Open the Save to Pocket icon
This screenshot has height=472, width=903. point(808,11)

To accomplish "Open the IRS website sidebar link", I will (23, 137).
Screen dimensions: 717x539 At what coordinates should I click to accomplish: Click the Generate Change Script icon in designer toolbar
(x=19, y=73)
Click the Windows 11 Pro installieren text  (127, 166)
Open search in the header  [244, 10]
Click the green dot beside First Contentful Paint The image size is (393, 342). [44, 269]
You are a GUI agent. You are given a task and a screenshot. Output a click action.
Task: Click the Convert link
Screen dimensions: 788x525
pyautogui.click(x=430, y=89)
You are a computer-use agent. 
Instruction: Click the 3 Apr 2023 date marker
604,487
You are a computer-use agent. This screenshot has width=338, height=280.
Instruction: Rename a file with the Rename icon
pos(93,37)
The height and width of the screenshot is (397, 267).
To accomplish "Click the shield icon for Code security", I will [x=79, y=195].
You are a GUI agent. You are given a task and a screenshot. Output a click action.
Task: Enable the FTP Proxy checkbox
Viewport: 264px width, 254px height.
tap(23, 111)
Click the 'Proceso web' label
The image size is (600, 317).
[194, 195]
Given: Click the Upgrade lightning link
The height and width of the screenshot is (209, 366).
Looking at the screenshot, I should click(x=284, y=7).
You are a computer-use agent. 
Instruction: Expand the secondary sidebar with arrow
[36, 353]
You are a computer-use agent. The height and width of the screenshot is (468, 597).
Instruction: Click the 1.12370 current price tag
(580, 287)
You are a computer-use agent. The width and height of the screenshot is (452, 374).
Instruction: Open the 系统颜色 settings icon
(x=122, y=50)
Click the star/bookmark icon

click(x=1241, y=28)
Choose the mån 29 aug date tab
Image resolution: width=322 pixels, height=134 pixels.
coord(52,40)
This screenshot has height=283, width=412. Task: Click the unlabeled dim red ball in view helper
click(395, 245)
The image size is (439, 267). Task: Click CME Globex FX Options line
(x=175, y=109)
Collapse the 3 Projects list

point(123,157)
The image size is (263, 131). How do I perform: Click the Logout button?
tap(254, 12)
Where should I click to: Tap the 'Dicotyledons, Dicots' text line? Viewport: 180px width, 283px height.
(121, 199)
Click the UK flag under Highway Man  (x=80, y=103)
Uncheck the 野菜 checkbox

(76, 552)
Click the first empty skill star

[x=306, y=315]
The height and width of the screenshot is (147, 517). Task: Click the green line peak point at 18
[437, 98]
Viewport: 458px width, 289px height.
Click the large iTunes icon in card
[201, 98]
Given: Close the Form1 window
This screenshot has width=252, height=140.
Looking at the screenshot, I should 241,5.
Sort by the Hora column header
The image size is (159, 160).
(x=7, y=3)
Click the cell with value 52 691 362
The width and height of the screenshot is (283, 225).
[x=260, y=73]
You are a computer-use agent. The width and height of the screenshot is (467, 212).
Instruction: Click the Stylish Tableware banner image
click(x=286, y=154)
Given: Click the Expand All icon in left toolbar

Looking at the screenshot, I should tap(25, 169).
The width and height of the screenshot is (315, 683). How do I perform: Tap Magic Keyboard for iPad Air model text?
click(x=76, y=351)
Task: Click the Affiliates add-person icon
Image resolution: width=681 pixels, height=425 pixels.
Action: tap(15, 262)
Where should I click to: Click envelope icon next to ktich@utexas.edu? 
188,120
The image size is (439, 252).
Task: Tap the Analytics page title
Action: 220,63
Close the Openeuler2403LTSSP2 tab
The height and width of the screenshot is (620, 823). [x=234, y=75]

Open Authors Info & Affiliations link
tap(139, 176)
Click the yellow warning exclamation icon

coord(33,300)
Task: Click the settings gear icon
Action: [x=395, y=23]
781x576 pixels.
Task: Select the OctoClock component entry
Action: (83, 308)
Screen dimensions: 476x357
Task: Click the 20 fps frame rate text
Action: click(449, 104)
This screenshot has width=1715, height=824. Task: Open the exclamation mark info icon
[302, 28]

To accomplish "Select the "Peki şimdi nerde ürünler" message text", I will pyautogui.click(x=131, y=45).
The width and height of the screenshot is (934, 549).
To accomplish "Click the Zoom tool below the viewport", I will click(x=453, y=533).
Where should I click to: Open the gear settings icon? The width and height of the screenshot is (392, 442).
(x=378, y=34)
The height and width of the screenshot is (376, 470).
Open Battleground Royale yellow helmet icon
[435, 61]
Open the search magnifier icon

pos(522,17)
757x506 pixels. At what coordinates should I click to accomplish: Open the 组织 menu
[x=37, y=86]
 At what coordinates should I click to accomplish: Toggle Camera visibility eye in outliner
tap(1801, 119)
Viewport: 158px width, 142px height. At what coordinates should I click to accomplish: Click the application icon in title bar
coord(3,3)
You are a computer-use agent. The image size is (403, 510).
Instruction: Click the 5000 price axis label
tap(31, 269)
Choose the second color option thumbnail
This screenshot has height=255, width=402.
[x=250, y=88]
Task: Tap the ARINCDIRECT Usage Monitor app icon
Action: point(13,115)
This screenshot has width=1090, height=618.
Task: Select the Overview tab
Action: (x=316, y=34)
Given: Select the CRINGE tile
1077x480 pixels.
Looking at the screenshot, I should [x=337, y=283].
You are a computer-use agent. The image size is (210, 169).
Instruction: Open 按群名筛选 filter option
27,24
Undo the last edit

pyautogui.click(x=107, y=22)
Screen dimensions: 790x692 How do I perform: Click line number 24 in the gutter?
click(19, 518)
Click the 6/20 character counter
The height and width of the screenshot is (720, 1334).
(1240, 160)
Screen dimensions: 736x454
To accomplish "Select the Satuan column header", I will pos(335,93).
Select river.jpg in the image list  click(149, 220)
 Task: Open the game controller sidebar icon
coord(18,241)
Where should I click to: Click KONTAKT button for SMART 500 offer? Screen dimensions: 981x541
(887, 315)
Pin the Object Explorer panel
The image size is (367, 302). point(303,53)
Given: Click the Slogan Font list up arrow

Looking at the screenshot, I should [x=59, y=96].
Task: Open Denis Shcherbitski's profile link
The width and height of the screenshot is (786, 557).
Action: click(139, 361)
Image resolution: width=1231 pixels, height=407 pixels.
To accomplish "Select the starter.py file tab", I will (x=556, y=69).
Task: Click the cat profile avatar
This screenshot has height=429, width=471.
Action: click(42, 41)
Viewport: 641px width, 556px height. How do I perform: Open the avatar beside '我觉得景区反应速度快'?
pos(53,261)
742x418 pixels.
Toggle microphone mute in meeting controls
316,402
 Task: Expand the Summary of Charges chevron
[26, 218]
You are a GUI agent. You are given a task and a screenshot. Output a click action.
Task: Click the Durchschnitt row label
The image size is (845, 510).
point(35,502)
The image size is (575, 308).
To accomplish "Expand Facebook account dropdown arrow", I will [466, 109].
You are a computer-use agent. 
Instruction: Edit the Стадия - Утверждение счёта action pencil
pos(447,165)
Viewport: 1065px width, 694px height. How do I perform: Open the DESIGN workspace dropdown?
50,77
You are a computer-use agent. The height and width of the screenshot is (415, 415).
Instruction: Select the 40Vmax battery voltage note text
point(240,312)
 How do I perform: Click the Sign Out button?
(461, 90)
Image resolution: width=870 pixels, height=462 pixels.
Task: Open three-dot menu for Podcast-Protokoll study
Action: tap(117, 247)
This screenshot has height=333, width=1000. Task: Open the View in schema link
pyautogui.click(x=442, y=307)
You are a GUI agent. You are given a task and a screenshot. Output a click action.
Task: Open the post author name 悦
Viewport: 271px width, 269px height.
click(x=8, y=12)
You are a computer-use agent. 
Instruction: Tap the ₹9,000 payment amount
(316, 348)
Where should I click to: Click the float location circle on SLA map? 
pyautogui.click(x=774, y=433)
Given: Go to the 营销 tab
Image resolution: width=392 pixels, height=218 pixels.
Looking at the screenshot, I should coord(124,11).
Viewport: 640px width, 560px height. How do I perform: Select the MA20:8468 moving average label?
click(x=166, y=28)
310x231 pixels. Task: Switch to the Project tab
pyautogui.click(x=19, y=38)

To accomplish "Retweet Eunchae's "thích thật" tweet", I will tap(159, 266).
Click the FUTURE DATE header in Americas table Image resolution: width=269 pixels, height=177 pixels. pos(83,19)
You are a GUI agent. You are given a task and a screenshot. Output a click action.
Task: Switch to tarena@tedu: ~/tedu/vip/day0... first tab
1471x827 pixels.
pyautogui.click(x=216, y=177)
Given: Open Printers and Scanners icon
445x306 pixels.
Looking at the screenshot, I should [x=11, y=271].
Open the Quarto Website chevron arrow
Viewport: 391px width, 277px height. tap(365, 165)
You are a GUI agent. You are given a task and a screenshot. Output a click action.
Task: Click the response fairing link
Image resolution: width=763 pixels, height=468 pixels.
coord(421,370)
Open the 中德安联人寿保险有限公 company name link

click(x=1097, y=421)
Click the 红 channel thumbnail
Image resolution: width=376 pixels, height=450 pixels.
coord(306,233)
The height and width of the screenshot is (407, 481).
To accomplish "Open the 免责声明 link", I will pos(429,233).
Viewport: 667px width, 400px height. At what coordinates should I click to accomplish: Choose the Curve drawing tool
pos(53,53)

══════════

__What the task requires__: All lines above that include the word "computer" must be copied into the answer.

__Result__:
You are a computer-use agent. 
You are a computer-use agent. This screenshot has width=338, height=280.
You are a computer-use agent. 
You are a computer-use agent. The height and width of the screenshot is (468, 597).
You are a computer-use agent. The width and height of the screenshot is (452, 374).
You are a computer-use agent. The width and height of the screenshot is (467, 212).
You are a computer-use agent. The image size is (403, 510).
You are a computer-use agent. The image size is (210, 169).
You are a computer-use agent. 
You are a computer-use agent. The height and width of the screenshot is (415, 415).
You are a computer-use agent. 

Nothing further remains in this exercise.